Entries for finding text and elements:
— START —

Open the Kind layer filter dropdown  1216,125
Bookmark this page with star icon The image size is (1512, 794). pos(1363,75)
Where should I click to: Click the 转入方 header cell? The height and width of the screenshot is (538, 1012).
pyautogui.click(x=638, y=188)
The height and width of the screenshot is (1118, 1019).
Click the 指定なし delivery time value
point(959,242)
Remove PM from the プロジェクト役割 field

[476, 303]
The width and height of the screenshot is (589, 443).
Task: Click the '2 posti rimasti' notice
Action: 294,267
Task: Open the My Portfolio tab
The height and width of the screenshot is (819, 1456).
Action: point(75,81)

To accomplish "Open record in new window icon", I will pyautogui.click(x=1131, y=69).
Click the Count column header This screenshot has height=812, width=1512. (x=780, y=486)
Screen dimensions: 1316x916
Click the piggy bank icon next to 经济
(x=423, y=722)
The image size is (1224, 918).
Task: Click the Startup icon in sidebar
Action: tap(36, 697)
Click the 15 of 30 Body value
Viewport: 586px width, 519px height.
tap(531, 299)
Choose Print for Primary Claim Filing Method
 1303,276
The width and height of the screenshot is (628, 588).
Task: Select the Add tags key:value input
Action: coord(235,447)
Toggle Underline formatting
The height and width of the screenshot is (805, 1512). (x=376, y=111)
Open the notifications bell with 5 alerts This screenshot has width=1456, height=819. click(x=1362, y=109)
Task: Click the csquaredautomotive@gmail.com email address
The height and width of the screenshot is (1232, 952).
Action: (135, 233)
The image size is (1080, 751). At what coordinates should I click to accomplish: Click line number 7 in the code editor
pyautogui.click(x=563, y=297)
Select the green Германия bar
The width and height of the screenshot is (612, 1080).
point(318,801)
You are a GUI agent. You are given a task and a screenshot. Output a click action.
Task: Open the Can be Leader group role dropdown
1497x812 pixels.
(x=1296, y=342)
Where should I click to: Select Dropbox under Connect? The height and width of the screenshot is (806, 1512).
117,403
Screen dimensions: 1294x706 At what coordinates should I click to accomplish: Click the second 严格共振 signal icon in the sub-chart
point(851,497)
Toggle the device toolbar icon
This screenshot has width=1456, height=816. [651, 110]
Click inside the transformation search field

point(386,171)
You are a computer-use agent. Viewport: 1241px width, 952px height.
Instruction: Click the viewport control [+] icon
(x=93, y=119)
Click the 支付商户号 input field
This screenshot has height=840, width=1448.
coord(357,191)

— END —

*Given problem*
Can you copy every one of the rows above word for word, changing nothing?

*Solution to the exercise*
Open the Kind layer filter dropdown  1216,125
Bookmark this page with star icon The image size is (1512, 794). pos(1363,75)
Where should I click to: Click the 转入方 header cell? The height and width of the screenshot is (538, 1012).
pyautogui.click(x=638, y=188)
The height and width of the screenshot is (1118, 1019).
Click the 指定なし delivery time value
point(959,242)
Remove PM from the プロジェクト役割 field

[476, 303]
The width and height of the screenshot is (589, 443).
Task: Click the '2 posti rimasti' notice
Action: 294,267
Task: Open the My Portfolio tab
The height and width of the screenshot is (819, 1456).
Action: point(75,81)

To accomplish "Open record in new window icon", I will pyautogui.click(x=1131, y=69).
Click the Count column header This screenshot has height=812, width=1512. (x=780, y=486)
Screen dimensions: 1316x916
Click the piggy bank icon next to 经济
(x=423, y=722)
The image size is (1224, 918).
Task: Click the Startup icon in sidebar
Action: tap(36, 697)
Click the 15 of 30 Body value
Viewport: 586px width, 519px height.
tap(531, 299)
Choose Print for Primary Claim Filing Method
 1303,276
The width and height of the screenshot is (628, 588).
Task: Select the Add tags key:value input
Action: coord(235,447)
Toggle Underline formatting
The height and width of the screenshot is (805, 1512). (x=376, y=111)
Open the notifications bell with 5 alerts This screenshot has width=1456, height=819. click(x=1362, y=109)
Task: Click the csquaredautomotive@gmail.com email address
The height and width of the screenshot is (1232, 952).
Action: (135, 233)
The image size is (1080, 751). At what coordinates should I click to accomplish: Click line number 7 in the code editor
pyautogui.click(x=563, y=297)
Select the green Германия bar
The width and height of the screenshot is (612, 1080).
point(318,801)
You are a GUI agent. You are given a task and a screenshot. Output a click action.
Task: Open the Can be Leader group role dropdown
1497x812 pixels.
(x=1296, y=342)
Where should I click to: Select Dropbox under Connect? The height and width of the screenshot is (806, 1512).
117,403
Screen dimensions: 1294x706 At what coordinates should I click to accomplish: Click the second 严格共振 signal icon in the sub-chart
point(851,497)
Toggle the device toolbar icon
This screenshot has width=1456, height=816. [651, 110]
Click inside the transformation search field

point(386,171)
You are a computer-use agent. Viewport: 1241px width, 952px height.
Instruction: Click the viewport control [+] icon
(x=93, y=119)
Click the 支付商户号 input field
This screenshot has height=840, width=1448.
coord(357,191)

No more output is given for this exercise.